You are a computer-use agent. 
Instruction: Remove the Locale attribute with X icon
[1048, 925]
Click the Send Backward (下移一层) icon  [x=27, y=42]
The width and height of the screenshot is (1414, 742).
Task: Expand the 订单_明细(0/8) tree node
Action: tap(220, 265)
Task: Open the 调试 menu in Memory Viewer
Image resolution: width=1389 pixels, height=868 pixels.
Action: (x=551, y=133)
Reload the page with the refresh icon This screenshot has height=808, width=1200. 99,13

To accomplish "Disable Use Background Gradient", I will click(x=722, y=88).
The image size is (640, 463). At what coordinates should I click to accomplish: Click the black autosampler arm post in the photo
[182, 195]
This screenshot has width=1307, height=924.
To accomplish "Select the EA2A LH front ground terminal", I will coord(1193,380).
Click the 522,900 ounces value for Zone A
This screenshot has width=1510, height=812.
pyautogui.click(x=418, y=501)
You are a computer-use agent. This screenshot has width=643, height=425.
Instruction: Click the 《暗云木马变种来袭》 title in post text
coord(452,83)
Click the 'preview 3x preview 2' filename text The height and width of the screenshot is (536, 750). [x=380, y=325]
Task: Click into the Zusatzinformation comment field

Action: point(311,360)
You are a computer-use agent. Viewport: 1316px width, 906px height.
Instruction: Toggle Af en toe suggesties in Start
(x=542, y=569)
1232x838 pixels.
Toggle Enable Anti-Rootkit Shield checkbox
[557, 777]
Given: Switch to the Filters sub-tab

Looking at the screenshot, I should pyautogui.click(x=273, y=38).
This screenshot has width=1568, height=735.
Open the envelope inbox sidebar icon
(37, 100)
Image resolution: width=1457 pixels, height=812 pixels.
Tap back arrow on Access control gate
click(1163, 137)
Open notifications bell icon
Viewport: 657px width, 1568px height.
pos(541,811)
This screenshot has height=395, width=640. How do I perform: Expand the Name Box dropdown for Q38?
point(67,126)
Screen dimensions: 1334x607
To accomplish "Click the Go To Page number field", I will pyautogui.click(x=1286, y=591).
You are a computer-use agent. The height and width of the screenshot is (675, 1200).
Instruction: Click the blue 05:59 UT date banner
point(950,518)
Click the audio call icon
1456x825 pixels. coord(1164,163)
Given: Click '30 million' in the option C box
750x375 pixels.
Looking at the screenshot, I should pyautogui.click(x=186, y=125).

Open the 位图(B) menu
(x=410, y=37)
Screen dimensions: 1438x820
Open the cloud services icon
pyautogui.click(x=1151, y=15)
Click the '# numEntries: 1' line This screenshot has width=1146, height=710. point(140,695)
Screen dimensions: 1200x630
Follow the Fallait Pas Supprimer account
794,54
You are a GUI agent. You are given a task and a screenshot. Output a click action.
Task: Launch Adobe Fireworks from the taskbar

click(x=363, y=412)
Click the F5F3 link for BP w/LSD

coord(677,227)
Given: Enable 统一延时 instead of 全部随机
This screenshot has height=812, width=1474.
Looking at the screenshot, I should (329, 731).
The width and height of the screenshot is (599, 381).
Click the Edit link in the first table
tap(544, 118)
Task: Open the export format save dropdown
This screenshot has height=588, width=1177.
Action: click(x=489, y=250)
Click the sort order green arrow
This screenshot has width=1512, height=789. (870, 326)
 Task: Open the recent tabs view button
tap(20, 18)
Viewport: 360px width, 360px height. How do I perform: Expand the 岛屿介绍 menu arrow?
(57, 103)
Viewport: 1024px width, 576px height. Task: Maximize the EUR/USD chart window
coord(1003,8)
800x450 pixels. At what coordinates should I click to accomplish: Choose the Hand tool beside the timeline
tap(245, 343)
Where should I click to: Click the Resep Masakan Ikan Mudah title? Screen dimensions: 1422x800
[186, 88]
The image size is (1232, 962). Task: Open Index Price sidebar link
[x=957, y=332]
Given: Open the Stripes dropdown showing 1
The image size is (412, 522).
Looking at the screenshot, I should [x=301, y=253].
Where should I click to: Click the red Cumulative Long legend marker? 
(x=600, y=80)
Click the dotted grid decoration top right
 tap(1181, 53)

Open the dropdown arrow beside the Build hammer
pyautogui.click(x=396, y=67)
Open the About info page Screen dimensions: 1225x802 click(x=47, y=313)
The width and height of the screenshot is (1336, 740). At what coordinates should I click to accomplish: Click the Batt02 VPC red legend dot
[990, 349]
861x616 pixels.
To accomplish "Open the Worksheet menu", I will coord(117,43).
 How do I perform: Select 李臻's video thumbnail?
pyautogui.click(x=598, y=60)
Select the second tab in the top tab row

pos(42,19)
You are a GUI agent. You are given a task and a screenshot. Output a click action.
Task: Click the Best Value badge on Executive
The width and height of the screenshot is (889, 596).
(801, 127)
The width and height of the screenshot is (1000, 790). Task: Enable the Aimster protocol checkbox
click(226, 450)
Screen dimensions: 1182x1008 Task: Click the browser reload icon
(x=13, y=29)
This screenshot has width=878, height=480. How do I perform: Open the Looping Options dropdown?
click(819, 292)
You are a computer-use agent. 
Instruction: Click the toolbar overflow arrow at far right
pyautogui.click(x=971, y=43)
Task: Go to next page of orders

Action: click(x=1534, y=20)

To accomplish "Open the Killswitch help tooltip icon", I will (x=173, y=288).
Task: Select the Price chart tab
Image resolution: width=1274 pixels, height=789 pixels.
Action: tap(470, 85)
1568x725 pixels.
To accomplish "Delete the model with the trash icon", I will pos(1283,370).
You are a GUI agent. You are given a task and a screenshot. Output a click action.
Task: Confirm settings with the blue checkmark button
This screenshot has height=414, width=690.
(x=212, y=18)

### [What is being asked]
Take the entries and copy them out exactly.

### [Answer box]
You are a computer-use agent. 
Instruction: Remove the Locale attribute with X icon
[1048, 925]
Click the Send Backward (下移一层) icon  [x=27, y=42]
The width and height of the screenshot is (1414, 742).
Task: Expand the 订单_明细(0/8) tree node
Action: tap(220, 265)
Task: Open the 调试 menu in Memory Viewer
Image resolution: width=1389 pixels, height=868 pixels.
Action: (x=551, y=133)
Reload the page with the refresh icon This screenshot has height=808, width=1200. 99,13

To accomplish "Disable Use Background Gradient", I will click(x=722, y=88).
The image size is (640, 463). At what coordinates should I click to accomplish: Click the black autosampler arm post in the photo
[182, 195]
This screenshot has width=1307, height=924.
To accomplish "Select the EA2A LH front ground terminal", I will coord(1193,380).
Click the 522,900 ounces value for Zone A
This screenshot has width=1510, height=812.
pyautogui.click(x=418, y=501)
You are a computer-use agent. This screenshot has width=643, height=425.
Instruction: Click the 《暗云木马变种来袭》 title in post text
coord(452,83)
Click the 'preview 3x preview 2' filename text The height and width of the screenshot is (536, 750). [x=380, y=325]
Task: Click into the Zusatzinformation comment field

Action: point(311,360)
You are a computer-use agent. Viewport: 1316px width, 906px height.
Instruction: Toggle Af en toe suggesties in Start
(x=542, y=569)
1232x838 pixels.
Toggle Enable Anti-Rootkit Shield checkbox
[557, 777]
Given: Switch to the Filters sub-tab

Looking at the screenshot, I should pyautogui.click(x=273, y=38).
This screenshot has width=1568, height=735.
Open the envelope inbox sidebar icon
(37, 100)
Image resolution: width=1457 pixels, height=812 pixels.
Tap back arrow on Access control gate
click(1163, 137)
Open notifications bell icon
Viewport: 657px width, 1568px height.
pos(541,811)
This screenshot has height=395, width=640. How do I perform: Expand the Name Box dropdown for Q38?
point(67,126)
Screen dimensions: 1334x607
To accomplish "Click the Go To Page number field", I will pyautogui.click(x=1286, y=591).
You are a computer-use agent. The height and width of the screenshot is (675, 1200).
Instruction: Click the blue 05:59 UT date banner
point(950,518)
Click the audio call icon
1456x825 pixels. coord(1164,163)
Given: Click '30 million' in the option C box
750x375 pixels.
Looking at the screenshot, I should pyautogui.click(x=186, y=125).

Open the 位图(B) menu
(x=410, y=37)
Screen dimensions: 1438x820
Open the cloud services icon
pyautogui.click(x=1151, y=15)
Click the '# numEntries: 1' line This screenshot has width=1146, height=710. point(140,695)
Screen dimensions: 1200x630
Follow the Fallait Pas Supprimer account
794,54
You are a GUI agent. You are given a task and a screenshot. Output a click action.
Task: Launch Adobe Fireworks from the taskbar

click(x=363, y=412)
Click the F5F3 link for BP w/LSD

coord(677,227)
Given: Enable 统一延时 instead of 全部随机
This screenshot has height=812, width=1474.
Looking at the screenshot, I should (329, 731).
The width and height of the screenshot is (599, 381).
Click the Edit link in the first table
tap(544, 118)
Task: Open the export format save dropdown
This screenshot has height=588, width=1177.
Action: click(x=489, y=250)
Click the sort order green arrow
This screenshot has width=1512, height=789. (870, 326)
 Task: Open the recent tabs view button
tap(20, 18)
Viewport: 360px width, 360px height. How do I perform: Expand the 岛屿介绍 menu arrow?
(57, 103)
Viewport: 1024px width, 576px height. Task: Maximize the EUR/USD chart window
coord(1003,8)
800x450 pixels. At what coordinates should I click to accomplish: Choose the Hand tool beside the timeline
tap(245, 343)
Where should I click to: Click the Resep Masakan Ikan Mudah title? Screen dimensions: 1422x800
[186, 88]
The image size is (1232, 962). Task: Open Index Price sidebar link
[x=957, y=332]
Given: Open the Stripes dropdown showing 1
The image size is (412, 522).
Looking at the screenshot, I should [x=301, y=253].
Where should I click to: Click the red Cumulative Long legend marker? 
(x=600, y=80)
Click the dotted grid decoration top right
 tap(1181, 53)

Open the dropdown arrow beside the Build hammer
pyautogui.click(x=396, y=67)
Open the About info page Screen dimensions: 1225x802 click(x=47, y=313)
The width and height of the screenshot is (1336, 740). At what coordinates should I click to accomplish: Click the Batt02 VPC red legend dot
[990, 349]
861x616 pixels.
To accomplish "Open the Worksheet menu", I will coord(117,43).
 How do I perform: Select 李臻's video thumbnail?
pyautogui.click(x=598, y=60)
Select the second tab in the top tab row

pos(42,19)
You are a GUI agent. You are given a task and a screenshot. Output a click action.
Task: Click the Best Value badge on Executive
The width and height of the screenshot is (889, 596).
(801, 127)
The width and height of the screenshot is (1000, 790). Task: Enable the Aimster protocol checkbox
click(226, 450)
Screen dimensions: 1182x1008 Task: Click the browser reload icon
(x=13, y=29)
This screenshot has width=878, height=480. How do I perform: Open the Looping Options dropdown?
click(819, 292)
You are a computer-use agent. 
Instruction: Click the toolbar overflow arrow at far right
pyautogui.click(x=971, y=43)
Task: Go to next page of orders

Action: click(x=1534, y=20)

To accomplish "Open the Killswitch help tooltip icon", I will (x=173, y=288).
Task: Select the Price chart tab
Image resolution: width=1274 pixels, height=789 pixels.
Action: tap(470, 85)
1568x725 pixels.
To accomplish "Delete the model with the trash icon", I will pos(1283,370).
You are a GUI agent. You are given a task and a screenshot. Output a click action.
Task: Confirm settings with the blue checkmark button
This screenshot has height=414, width=690.
(x=212, y=18)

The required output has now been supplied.